La Cour de cassation a décidé d'entériner le plafonnement des indemnités prud’homales. Une "décision fortement regrettable" selon la CFDT. 

Le plafonnement des indemnités prud’homales tel qu’instauré par les ordonnances travail de septembre 2017 est-il conforme aux normes européennes et internationales ? C’est sur cette question que la Cour de cassation devait se prononcer, après des mois de fronde de la part de plusieurs juridictions prud’homales qui refusaient d’appliquer le « barème Macron ». Le 17 juillet, elle a choisi de l’entériner, validant le principe du plafonnement des indemnités perçues par les plaignants. Une décision « fortement regrettable » pour la CFDT, qui voit dans le fait d’encadrer les indemnités prud’homales en cas de licenciement sans cause réelle et sérieuse « une atteinte au principe de réparation intégrale du préjudice ». 

 

Aux yeux de la Cour, le principe du barème ne contrevient pas aux textes européens et internationaux, tels que les normes de l’Organisation internationale du travail (OIT), la Charte sociale européenne ou la Convention européenne des droits de l’homme – trois textes centraux sur lesquels les opposants au principe de barémisation ont fondé leur argumentation.
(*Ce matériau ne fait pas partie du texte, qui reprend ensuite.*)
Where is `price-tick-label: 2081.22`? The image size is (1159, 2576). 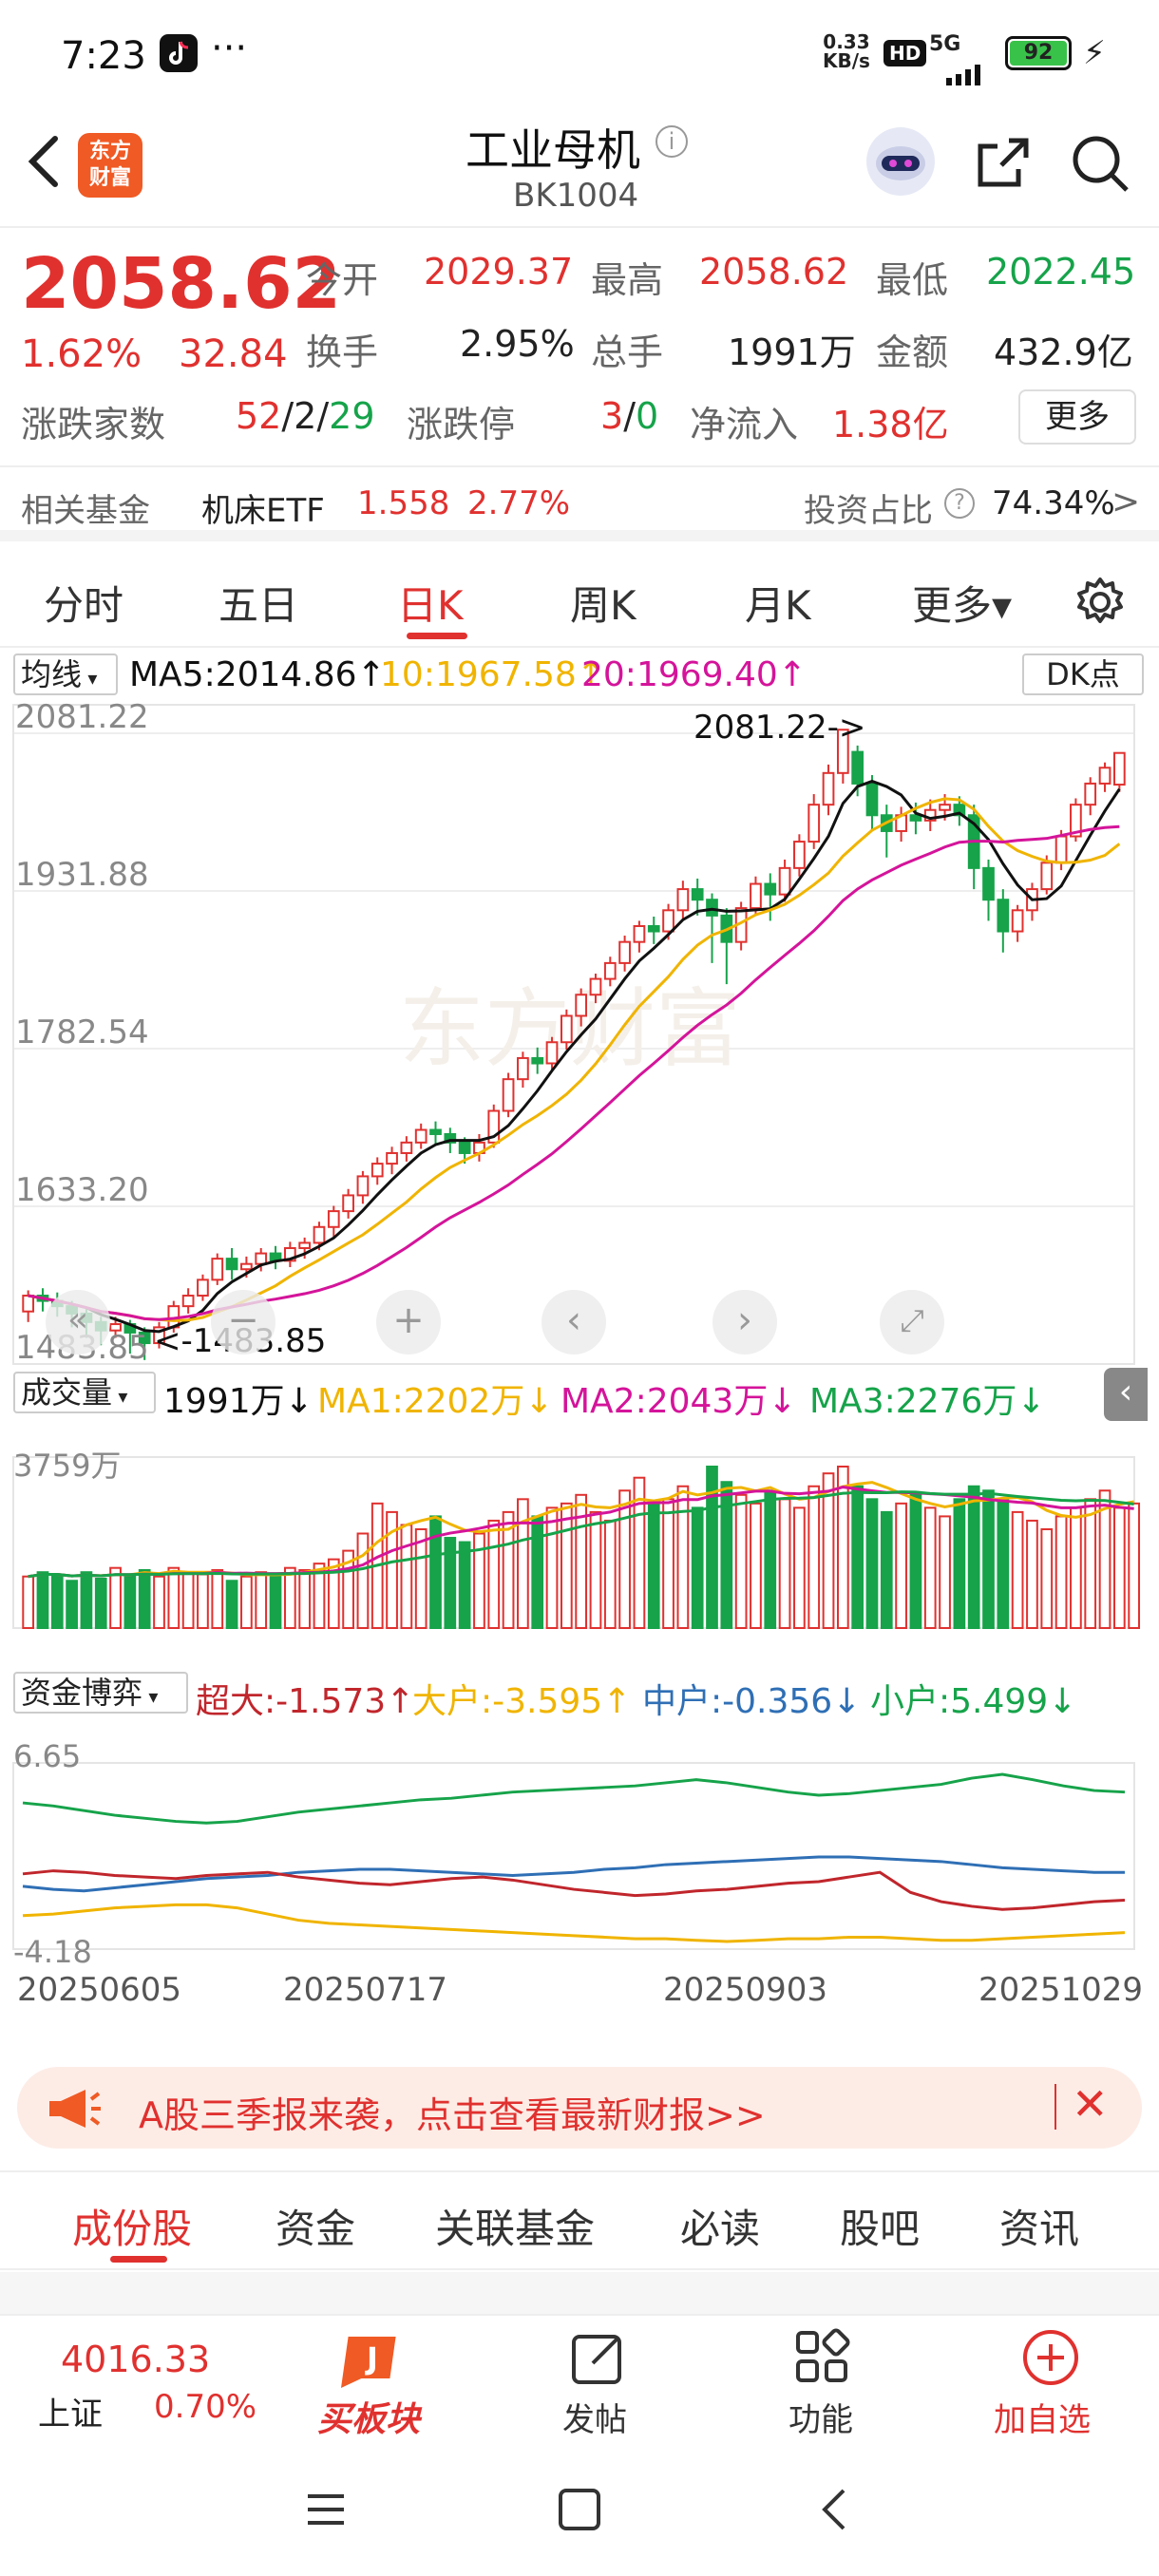
price-tick-label: 2081.22 is located at coordinates (82, 717).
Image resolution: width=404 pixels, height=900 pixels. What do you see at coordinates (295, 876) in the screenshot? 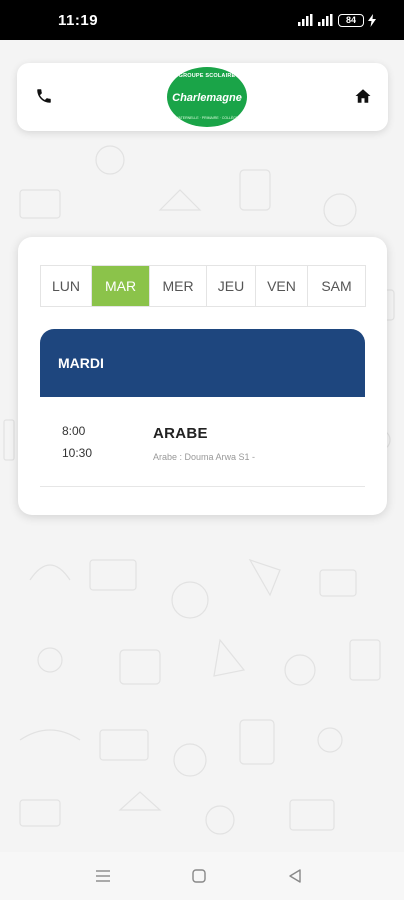
I see `back-icon` at bounding box center [295, 876].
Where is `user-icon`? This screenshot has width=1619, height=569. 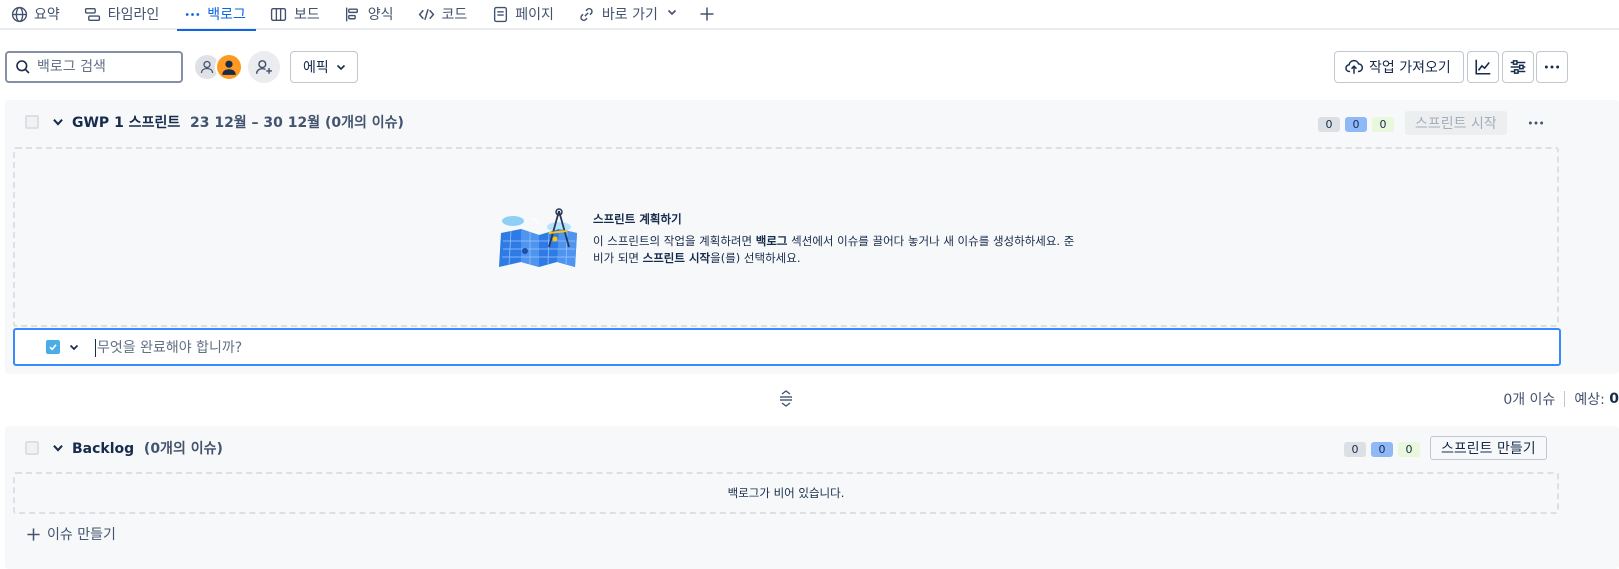
user-icon is located at coordinates (207, 67).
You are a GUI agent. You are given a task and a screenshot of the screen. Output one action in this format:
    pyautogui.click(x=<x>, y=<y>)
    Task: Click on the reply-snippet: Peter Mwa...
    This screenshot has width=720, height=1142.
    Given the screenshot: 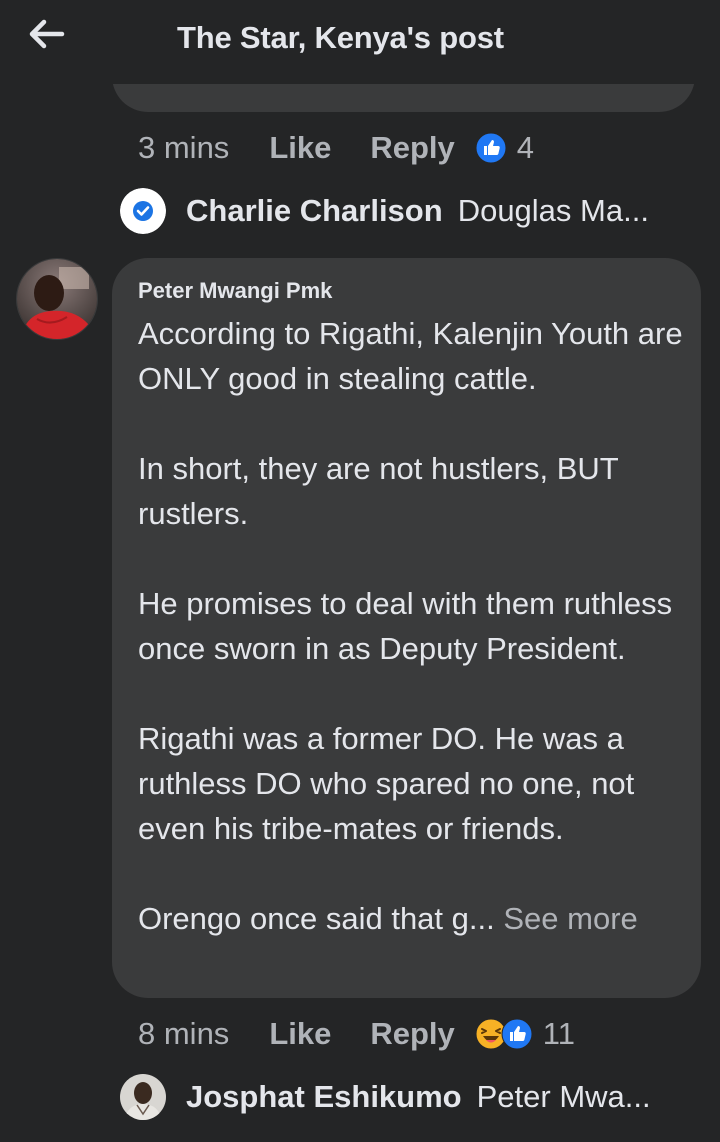 What is the action you would take?
    pyautogui.click(x=564, y=1096)
    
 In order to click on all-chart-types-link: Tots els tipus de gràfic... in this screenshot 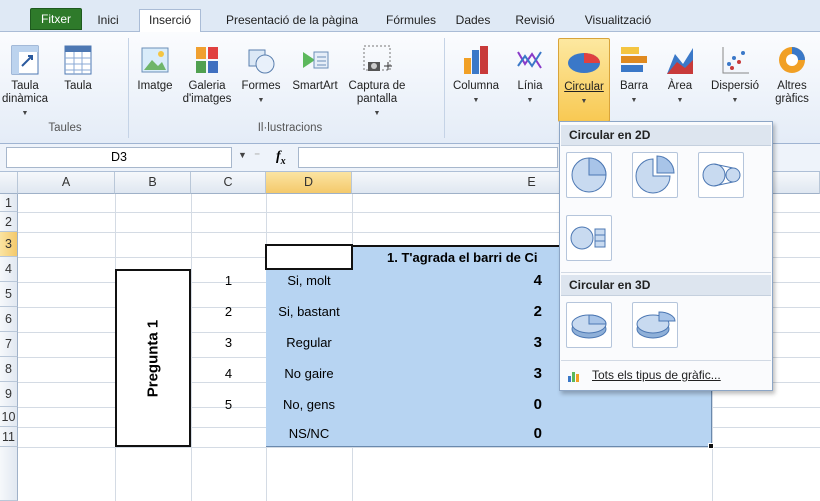, I will do `click(644, 375)`.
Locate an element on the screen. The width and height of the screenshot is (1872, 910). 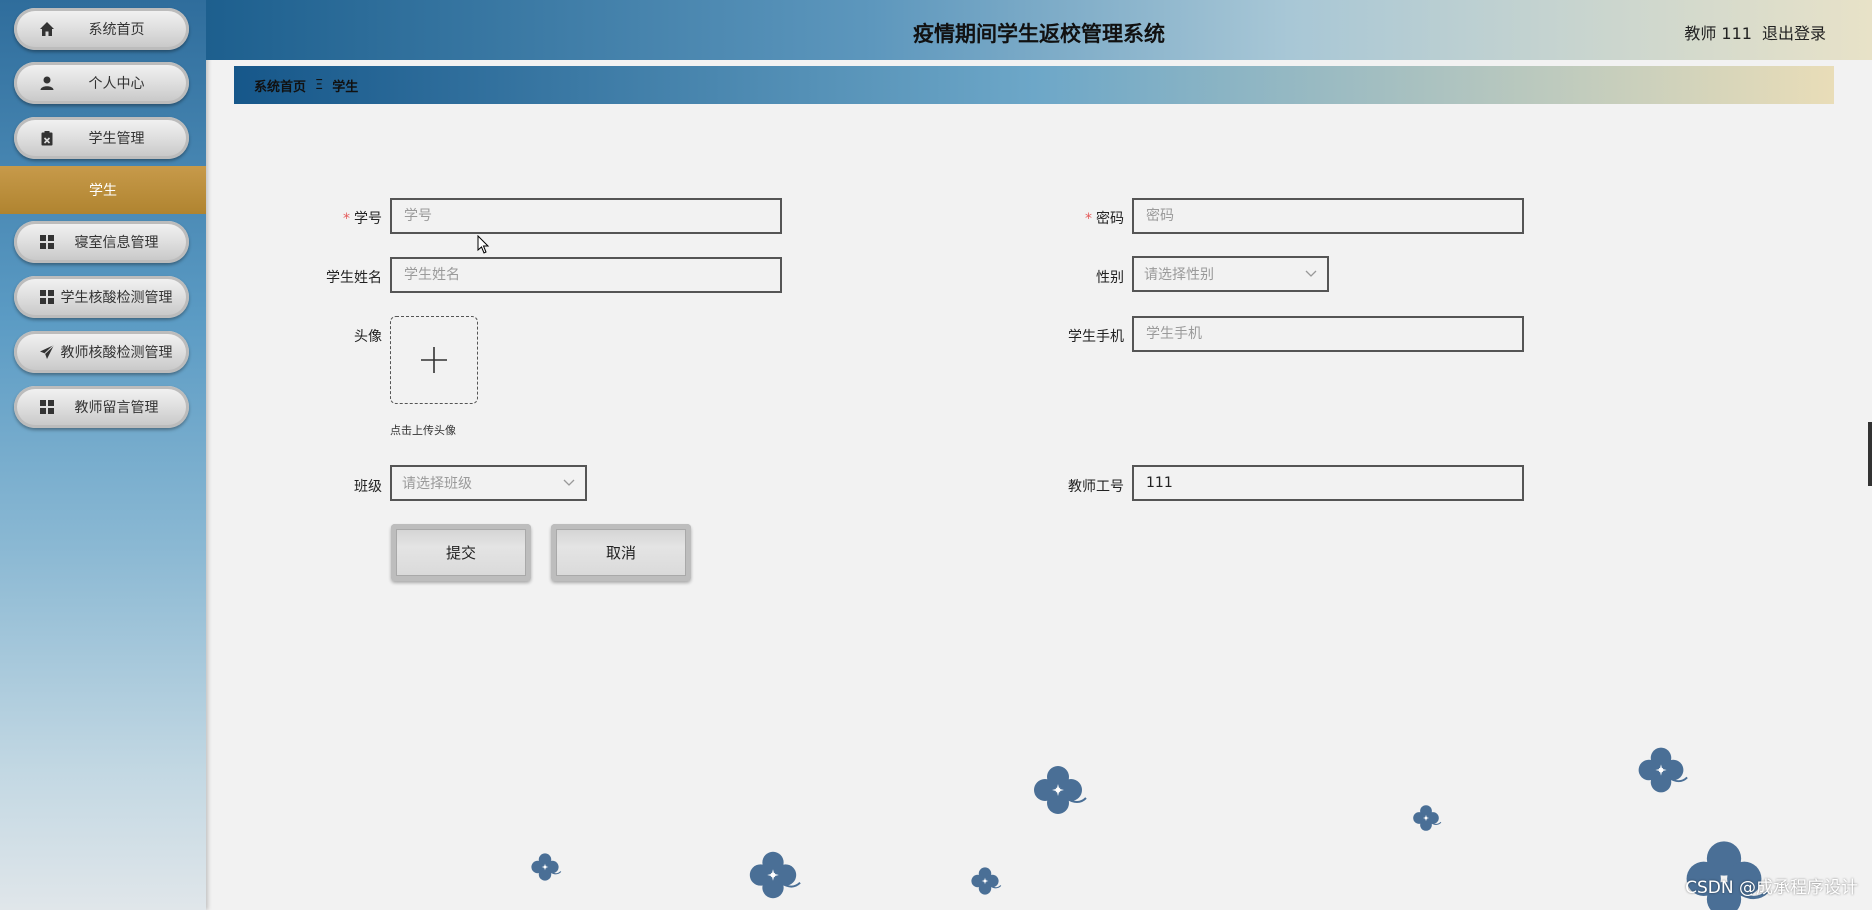
nav-message-management: 教师留言管理 is located at coordinates (102, 407).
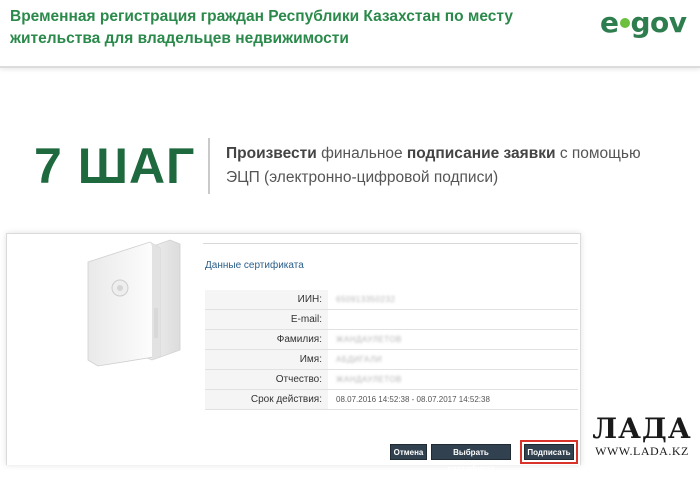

Dans son avis, la Cour indique en effet que ce barème est compatible avec la convention 158 de l’OIT, qui demande « le versement d’une indemnité adéquate » en cas de licenciement abusif. Pour la Cour, « le terme “adéquat” doit être compris comme réservant aux États une marge d’appréciation, et que l’État, avec ce barème, ne fait qu’“user de sa marge” ». De même, la Cour a estimé que la Charte sociale européenne ne pouvait pas être invoquée, ce texte étant « sans effet direct en droit interne dans un litige entre particuliers ». 

 

Pas de force contraignante 

 

Si cette décision peut avoir une portée théorique, sa portée pratique, en revanche, reste limitée et non contraignante, explique Maud Renaud, responsable du service juridique à la Confédération. « Il ne s’agit que d’un simple avis de la Cour de cassation, qui n’a pas d’autorité de la chose jugée. Il ne lie donc ni les conseils de prud’hommes ni les cours d’appel. » Le débat est donc loin d’être clos et la contestation du barème loin d’être terminée : à la fin septembre, deux jugements sont attendus auprès des cours d’appel de Paris et de Reims, dans lesquels la CFDT est partie intervenante. Deux affaires qui soulèvent la question du respect du barème.